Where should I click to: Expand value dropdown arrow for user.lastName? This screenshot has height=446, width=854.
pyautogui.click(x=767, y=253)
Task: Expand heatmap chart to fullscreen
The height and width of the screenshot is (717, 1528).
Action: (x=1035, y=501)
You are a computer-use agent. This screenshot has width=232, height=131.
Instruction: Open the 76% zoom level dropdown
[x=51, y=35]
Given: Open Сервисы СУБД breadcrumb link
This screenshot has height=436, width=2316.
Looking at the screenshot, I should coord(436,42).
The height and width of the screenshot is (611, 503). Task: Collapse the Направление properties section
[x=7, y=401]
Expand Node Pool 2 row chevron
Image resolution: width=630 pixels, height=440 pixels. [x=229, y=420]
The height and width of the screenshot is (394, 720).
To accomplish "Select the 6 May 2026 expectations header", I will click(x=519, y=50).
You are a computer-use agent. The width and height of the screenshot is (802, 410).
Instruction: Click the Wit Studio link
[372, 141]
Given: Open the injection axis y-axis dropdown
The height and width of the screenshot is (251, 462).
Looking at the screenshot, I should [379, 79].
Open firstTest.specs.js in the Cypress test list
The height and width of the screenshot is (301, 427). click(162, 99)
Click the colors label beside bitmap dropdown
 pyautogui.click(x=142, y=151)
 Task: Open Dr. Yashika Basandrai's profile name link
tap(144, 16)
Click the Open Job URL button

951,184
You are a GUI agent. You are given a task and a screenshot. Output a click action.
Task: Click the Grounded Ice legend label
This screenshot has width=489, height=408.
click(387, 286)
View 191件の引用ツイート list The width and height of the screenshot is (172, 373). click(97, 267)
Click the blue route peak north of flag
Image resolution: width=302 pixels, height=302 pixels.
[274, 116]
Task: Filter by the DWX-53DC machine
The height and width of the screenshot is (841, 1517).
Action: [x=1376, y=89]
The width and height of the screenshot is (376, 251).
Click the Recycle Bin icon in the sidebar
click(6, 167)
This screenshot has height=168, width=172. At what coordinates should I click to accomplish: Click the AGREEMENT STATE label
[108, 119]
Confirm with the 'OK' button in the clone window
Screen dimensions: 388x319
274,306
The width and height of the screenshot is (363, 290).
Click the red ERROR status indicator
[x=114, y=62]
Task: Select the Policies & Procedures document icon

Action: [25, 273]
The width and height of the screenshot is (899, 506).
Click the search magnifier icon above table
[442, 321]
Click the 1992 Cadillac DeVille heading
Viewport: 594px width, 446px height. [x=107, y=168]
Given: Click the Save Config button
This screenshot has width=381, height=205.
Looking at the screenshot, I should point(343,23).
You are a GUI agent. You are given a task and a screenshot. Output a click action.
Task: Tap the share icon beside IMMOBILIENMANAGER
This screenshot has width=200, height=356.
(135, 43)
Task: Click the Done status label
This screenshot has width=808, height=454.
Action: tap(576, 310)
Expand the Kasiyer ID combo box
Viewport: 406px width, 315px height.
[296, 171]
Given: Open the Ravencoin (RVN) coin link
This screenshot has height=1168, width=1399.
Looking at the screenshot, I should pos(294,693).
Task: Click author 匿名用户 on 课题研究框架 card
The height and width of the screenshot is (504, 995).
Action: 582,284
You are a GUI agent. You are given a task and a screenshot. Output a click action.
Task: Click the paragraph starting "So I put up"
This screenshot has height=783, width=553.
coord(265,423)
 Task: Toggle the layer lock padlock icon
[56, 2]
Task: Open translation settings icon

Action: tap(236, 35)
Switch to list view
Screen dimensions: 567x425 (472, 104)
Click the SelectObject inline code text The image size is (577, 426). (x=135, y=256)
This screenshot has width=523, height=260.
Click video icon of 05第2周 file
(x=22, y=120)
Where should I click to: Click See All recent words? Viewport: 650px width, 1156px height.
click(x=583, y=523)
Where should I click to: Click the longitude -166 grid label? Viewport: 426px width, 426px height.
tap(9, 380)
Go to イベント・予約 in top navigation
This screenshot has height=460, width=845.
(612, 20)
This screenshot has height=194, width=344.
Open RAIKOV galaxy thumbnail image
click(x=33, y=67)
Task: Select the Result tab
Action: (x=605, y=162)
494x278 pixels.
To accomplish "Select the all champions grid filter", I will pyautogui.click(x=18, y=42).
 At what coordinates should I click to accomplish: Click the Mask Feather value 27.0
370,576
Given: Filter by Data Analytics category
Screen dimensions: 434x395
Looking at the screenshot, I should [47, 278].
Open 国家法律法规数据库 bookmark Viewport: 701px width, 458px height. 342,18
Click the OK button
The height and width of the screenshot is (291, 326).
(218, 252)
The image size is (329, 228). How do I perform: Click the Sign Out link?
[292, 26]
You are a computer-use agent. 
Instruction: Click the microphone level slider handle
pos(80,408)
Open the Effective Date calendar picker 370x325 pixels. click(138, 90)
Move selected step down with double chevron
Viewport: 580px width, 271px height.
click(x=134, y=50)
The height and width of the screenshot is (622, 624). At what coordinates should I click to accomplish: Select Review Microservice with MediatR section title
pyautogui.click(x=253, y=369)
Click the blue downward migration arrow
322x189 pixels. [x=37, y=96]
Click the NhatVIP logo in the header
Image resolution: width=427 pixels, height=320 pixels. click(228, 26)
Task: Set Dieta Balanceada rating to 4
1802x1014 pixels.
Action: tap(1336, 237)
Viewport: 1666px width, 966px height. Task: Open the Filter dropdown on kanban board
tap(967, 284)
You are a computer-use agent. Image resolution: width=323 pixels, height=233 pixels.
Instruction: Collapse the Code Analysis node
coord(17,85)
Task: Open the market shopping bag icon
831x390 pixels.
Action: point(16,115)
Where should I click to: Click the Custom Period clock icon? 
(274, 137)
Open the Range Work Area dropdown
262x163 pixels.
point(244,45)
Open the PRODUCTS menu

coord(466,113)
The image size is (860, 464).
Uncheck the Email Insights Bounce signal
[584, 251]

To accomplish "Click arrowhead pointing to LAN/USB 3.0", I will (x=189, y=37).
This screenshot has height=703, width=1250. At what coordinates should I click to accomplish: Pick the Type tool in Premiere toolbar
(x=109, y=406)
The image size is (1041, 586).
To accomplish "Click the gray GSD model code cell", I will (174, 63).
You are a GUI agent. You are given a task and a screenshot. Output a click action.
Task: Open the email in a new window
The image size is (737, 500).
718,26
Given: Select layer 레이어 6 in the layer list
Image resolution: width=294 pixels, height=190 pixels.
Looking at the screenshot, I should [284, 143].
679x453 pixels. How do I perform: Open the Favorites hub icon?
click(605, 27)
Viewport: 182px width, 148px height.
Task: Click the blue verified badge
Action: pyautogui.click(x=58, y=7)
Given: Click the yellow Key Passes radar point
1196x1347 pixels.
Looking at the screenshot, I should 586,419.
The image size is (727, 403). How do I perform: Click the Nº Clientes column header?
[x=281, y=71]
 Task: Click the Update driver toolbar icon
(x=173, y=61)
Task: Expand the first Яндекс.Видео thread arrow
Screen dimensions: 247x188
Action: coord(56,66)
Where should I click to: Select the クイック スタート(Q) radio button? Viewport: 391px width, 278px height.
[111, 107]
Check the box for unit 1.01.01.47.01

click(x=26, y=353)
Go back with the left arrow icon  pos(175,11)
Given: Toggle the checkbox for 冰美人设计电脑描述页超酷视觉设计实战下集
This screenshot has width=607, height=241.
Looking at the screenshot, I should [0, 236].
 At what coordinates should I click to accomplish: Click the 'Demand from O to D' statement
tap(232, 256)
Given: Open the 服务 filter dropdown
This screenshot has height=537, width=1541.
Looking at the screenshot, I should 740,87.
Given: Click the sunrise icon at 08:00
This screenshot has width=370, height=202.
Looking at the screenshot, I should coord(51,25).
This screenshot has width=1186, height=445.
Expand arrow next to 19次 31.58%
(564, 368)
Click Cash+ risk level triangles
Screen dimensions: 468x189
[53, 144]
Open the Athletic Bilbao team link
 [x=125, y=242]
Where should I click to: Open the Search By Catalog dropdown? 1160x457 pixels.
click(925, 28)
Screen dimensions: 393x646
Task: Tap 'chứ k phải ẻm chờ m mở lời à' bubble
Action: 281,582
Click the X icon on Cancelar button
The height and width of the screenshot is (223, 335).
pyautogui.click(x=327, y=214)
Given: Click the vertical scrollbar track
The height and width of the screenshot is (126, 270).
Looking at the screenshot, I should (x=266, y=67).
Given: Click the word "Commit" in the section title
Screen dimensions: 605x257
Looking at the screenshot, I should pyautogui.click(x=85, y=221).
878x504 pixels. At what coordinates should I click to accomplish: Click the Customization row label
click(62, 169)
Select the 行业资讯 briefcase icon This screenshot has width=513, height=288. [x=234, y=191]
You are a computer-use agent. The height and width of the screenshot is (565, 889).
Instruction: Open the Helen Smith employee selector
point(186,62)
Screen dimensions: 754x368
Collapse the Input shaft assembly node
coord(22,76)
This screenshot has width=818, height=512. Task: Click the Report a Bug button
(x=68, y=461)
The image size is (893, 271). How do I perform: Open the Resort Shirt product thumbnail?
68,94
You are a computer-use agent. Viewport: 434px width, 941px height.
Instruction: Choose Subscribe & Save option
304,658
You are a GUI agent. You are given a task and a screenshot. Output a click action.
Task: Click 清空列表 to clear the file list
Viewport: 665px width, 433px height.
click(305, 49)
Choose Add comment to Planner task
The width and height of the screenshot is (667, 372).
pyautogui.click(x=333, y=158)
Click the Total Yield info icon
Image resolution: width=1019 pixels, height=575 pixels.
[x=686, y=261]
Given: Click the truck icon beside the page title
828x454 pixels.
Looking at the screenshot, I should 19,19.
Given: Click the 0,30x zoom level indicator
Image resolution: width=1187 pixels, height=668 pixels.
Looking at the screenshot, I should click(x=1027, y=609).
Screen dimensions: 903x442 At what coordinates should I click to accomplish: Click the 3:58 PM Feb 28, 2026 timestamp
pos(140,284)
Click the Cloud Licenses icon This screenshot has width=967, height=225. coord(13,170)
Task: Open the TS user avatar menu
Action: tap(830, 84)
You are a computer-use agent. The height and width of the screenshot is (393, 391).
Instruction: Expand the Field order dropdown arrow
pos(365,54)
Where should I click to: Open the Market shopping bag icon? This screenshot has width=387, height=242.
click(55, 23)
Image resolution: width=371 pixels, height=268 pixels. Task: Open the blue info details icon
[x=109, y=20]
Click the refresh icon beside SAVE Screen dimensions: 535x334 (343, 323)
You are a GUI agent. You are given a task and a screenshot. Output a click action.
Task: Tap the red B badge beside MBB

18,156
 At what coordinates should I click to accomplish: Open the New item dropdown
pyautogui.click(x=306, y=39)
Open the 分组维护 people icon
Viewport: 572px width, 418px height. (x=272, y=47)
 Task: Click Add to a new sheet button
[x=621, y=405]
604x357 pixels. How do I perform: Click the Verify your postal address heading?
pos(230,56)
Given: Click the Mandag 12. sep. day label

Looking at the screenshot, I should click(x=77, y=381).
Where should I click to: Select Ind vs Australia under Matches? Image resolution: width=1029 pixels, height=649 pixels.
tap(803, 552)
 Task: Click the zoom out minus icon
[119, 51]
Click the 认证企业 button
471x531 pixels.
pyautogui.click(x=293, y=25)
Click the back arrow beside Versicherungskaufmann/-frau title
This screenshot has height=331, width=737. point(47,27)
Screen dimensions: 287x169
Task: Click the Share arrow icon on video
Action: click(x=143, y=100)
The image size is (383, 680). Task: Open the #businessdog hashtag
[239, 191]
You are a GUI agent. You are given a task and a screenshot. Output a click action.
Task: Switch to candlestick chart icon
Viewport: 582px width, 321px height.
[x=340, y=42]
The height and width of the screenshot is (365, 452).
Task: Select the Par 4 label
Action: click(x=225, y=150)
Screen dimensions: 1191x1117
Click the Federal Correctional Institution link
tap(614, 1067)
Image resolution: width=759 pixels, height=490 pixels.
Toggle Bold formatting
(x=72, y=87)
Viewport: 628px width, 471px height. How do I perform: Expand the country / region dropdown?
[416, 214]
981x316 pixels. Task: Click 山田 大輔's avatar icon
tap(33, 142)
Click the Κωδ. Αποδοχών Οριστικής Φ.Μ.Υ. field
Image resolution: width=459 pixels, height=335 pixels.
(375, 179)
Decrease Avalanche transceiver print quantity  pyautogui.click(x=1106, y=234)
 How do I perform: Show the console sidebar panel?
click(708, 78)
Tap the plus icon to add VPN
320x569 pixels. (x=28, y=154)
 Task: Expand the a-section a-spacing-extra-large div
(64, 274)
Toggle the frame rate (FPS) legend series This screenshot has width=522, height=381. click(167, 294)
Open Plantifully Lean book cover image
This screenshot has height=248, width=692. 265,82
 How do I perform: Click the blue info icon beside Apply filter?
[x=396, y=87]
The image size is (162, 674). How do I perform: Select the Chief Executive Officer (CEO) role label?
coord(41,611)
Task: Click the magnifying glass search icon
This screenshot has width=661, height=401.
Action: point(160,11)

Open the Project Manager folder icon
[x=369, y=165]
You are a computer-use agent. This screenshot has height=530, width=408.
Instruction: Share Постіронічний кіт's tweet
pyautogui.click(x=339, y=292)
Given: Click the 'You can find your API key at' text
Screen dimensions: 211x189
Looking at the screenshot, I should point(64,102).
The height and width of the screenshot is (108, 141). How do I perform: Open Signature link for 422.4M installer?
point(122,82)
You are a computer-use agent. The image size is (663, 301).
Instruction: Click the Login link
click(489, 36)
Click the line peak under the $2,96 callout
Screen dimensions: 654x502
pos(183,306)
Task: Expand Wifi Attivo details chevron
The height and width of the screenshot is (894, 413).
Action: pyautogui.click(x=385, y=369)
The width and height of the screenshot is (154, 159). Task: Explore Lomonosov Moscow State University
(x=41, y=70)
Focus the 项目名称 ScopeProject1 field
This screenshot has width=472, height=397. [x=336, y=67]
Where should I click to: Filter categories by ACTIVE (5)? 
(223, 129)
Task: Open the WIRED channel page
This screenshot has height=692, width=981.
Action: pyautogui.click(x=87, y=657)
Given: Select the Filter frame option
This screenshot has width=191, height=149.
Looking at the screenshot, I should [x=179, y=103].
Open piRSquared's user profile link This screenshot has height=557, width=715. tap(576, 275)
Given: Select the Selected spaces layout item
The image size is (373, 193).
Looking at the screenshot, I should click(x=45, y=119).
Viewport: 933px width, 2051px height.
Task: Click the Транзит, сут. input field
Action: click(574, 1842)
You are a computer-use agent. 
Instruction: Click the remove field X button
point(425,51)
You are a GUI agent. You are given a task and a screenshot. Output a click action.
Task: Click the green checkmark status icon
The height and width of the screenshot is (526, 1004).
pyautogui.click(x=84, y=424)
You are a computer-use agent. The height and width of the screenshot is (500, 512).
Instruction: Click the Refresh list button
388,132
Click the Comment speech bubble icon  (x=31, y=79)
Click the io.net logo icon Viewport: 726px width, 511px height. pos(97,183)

^^^^^^^^^^^^^^^^

To do: Locate the lines above that contain "legend" and copy them.

Output of the task:
Task: Click the Grounded Ice legend label
Toggle the frame rate (FPS) legend series This screenshot has width=522, height=381. click(167, 294)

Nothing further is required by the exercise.